音を分析して、建物の瓦礫と瓦礫の間を進むと小学生くらいの女の子がいて目が合うなり大粒の涙を溢した。
「うぁあああん!」
『待たせてゴメンね。痛いところはない?』
「わかんないっ」
飛び込んできたその子を支える。見た感じ大きな怪我はなく、転んだのか少し膝を擦りむいていたくらいだった。
落ち着かせるように屈んで目を合わせる。
『そっか。君は一人でいたの?』
「ちょっと、前まで、おねぇちゃんといたの!でもっいなくなっちゃって!」
『ん。教えてくれてありがとう』
「うっ、うぇ、っおねぇちゃんっ」
思い出したかのようにまた泣き始めたその子の頭をなでて、取り出したティッシュで目元を拭う。

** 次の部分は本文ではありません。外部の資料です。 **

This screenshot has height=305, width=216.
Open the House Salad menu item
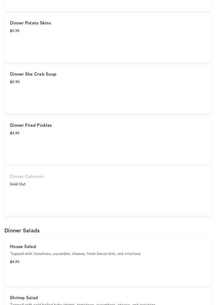pos(23,247)
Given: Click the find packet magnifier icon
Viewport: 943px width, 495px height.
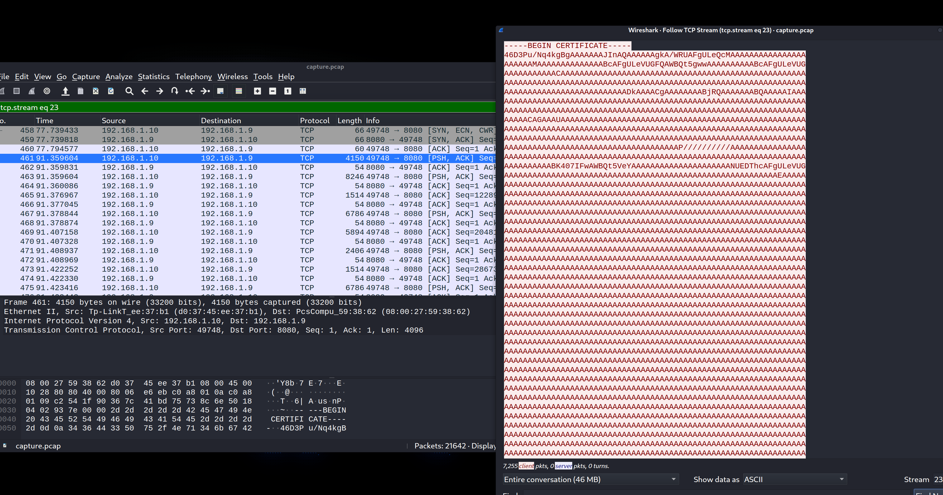Looking at the screenshot, I should (x=129, y=91).
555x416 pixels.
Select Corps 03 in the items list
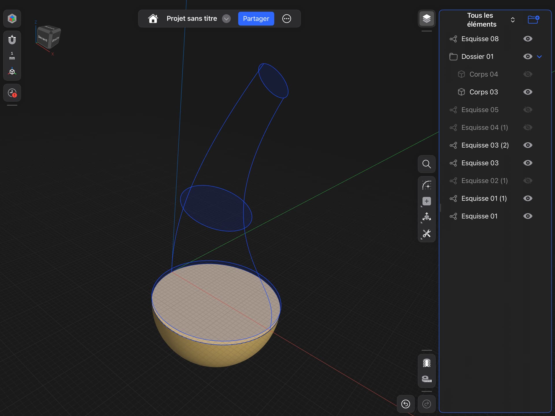pos(483,92)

『一人でよくがんばった。えらいな。君のお姉さんは俺が見つけるからね』
「っ、ほん、と?」
『ああ。後は俺に任せて。大丈夫だよ』
「んっ!」
その子が大きく頷いたことに笑みを繕う。
『それじゃあ少しだけ、お姉さんを探すのに付き合ってもらえるかな?』
「うん!」
『お姉さんとはぐれて、君はどこから歩いてきたか覚えてる?』
「えっと、あっち」
しっかりと指された方角に曖昧さはなさそうだったから一緒にそちらに向かうことにする。支えていたその子が走り出そうとして転びそうになったから抱えた。

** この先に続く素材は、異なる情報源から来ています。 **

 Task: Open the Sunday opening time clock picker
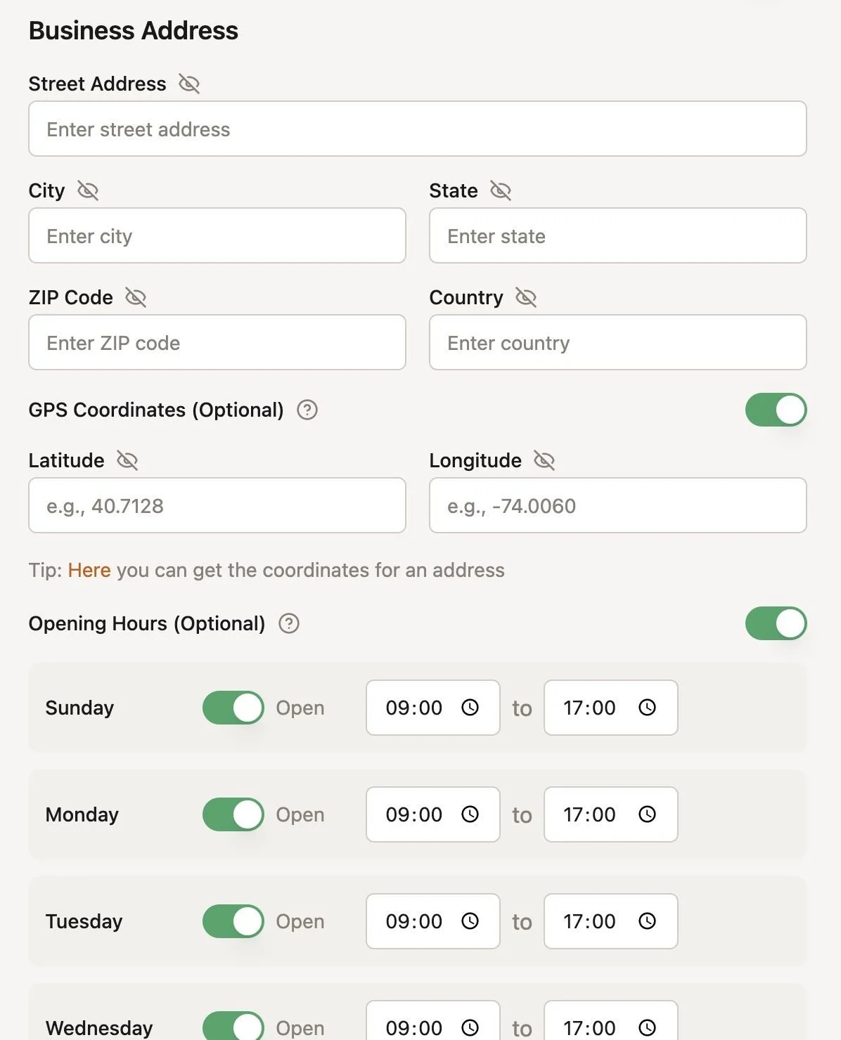click(470, 708)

『足怪我してるし、このへんは危ないから、一緒に探そうね』
「う、うん!」
女の子が指す方向に走り出す。音を聞き分けながら進めば、微かに苦痛に歪むような声がした。
『どなたかいらっしゃいますか!』
「っ、たすけて!」
聞こえた声の方向に軌道を修正して進み、市街地らしいそこで、看板の下になっている女性を見つけた。
「おねぇちゃぁあん!!」
「妹ちゃん!」
そこは名前じゃないのかと急な演技感にそういえばこれ試験だったなと思い出した。
泣く女の子を少し離れたところにおろして、近寄らないよう伝えて、看板を見据える。
他に落ちてくるものはないか、二次災害がなさそうなのを確認したところで息を吐いて、看板を蹴り上げて飛ばした。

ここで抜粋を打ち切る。